Tenable Cloud Security

Shift left security is hot — until it's not. Dynamic business requirements and cloud complexity pose major least privilege challenges.

There was a time when developers and security teams did not, er, get along. Friction reigned as each struggled to meet its own needs. Security teams forewarned of data breaches, DevOps forewarned of development slowdowns and access denials from curtailing privilege.

The dark days are over — everyone gets it now: security is about the business. High profile breaches like Capital One, the US president’s executive order on national cybersecurity and new technologies are putting stakeholders on the same page in which organizations understand that prioritizing security is essential to reducing their cloud’s attack surface. Developers want to cooperate and bake fine-grained access control into their security practices. Shift-left security is hot and even has its own culture of technical communities, conferences, buzzwords and personas.

That is, shift left is hot… until it’s not. Dynamic business requirements and cloud complexity make managing least privilege — whether you’re on the security or DevOps side of the house — a huge challenge.

Security and DevOps: Still at odds

Developers want broad privileges to perform the actions needed for the service or application being developed. From a security perspective, full admin privileges are excessive — the very security weaknesses known to lead to data breaches — so need curtailing.

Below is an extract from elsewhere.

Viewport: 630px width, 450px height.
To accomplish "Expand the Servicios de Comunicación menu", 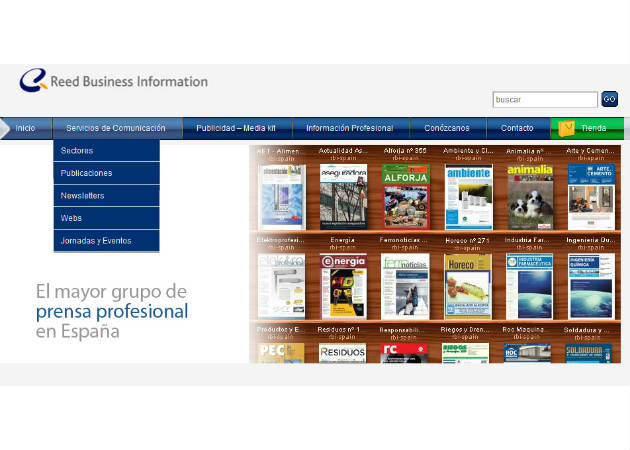I will click(x=116, y=128).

In a well-known scenario that plays out in organizations everywhere, the security team sends a developer seeking broad privileges back to their desk to figure out manually — and justify — which permissions they truly need. The cloud’s promise of agile work gives way to an endless ping-pong — the well known friction — in which security and developers negotiate over access.

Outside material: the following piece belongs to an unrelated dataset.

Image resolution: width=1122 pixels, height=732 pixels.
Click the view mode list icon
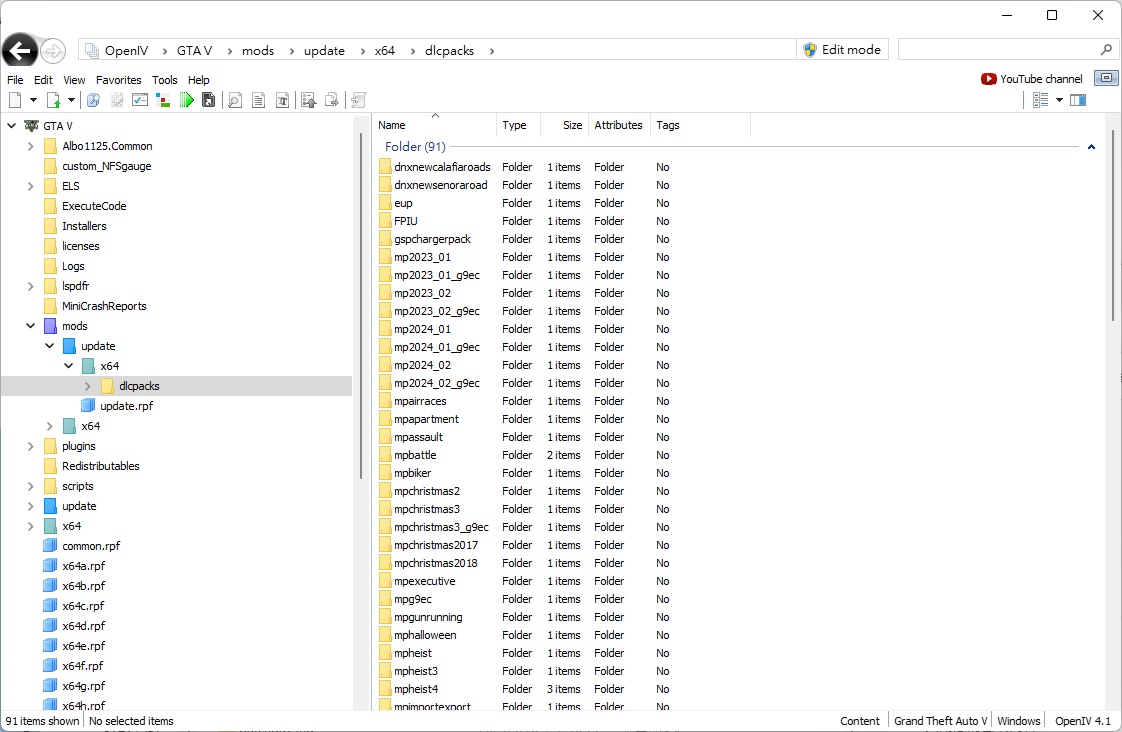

For developers and DevOps deep in the trenches, a big part of the problem lies in being able to understand what entitlements they rightfully need. The bottom line is that development work is slowed by security requirements that are best practice on paper, but difficult to implement in real life.

“Shift-left security” methodology — fact or fiction?

Shift-left security means incorporating security earlier in the development process so developers don’t find themselves coming up against security teams demanding they refactor their code just when they’re ready to push to production.

What does shifting left involve for the developer? Here are some elements of shift-left practice:

  • Embedding least privilege in infrastructure as code (IaC) - Configuring policies and adding automated guardrails in the cloud by DevOps as part of their ongoing and day-to-day work to protect the infrastructure and prevent excess permissions to cloud workloads.
  • Managing role-based access control (RBAC) on Kubernetes - Setting up RBAC on Kubernetes to enforce the least privilege model on Kubernetes clusters, to avoid excess permissions and to enable required permissions only.
  • Enforcing least-privilege policies on CI/CD pipelines - Removing developer admin credentials from CI/CD workstations and adopting adaptive permissions to prevent exposure or a widespread breach through CI/CD pipelines.

As a developer or DevOps professional, these actions may leave you feeling fettered. They seemingly tip the balance toward security at the expense of quick and agile development. This is because many of these security requirements aren’t accompanied by automated tools that easily integrate into the software development cycle to become part of the daily work.

Other actions, such as security teams evaluating OSS libraries or requiring a risk assessment for new features, are high maintenance and go against performance SLAs, which is what you as a developer are really measured on rather than security efforts toward preventing a data breach.

With so many tasks and pressure from engineering leadership, support, product, customer success and marketing — what’s a developer to do?

Crossing the chasm: DevSecOps

Decisions regarding the security practices that development should be implementing don’t need to fall to the developer. An organizational solution exists: DevSecOps. We explore the DevSecOps role in a separate article — simply put, DevSecOps professionals are responsible for bringing the right security processes to developers in a way that’s easy to apply and with a focus on the business value of the security requirement.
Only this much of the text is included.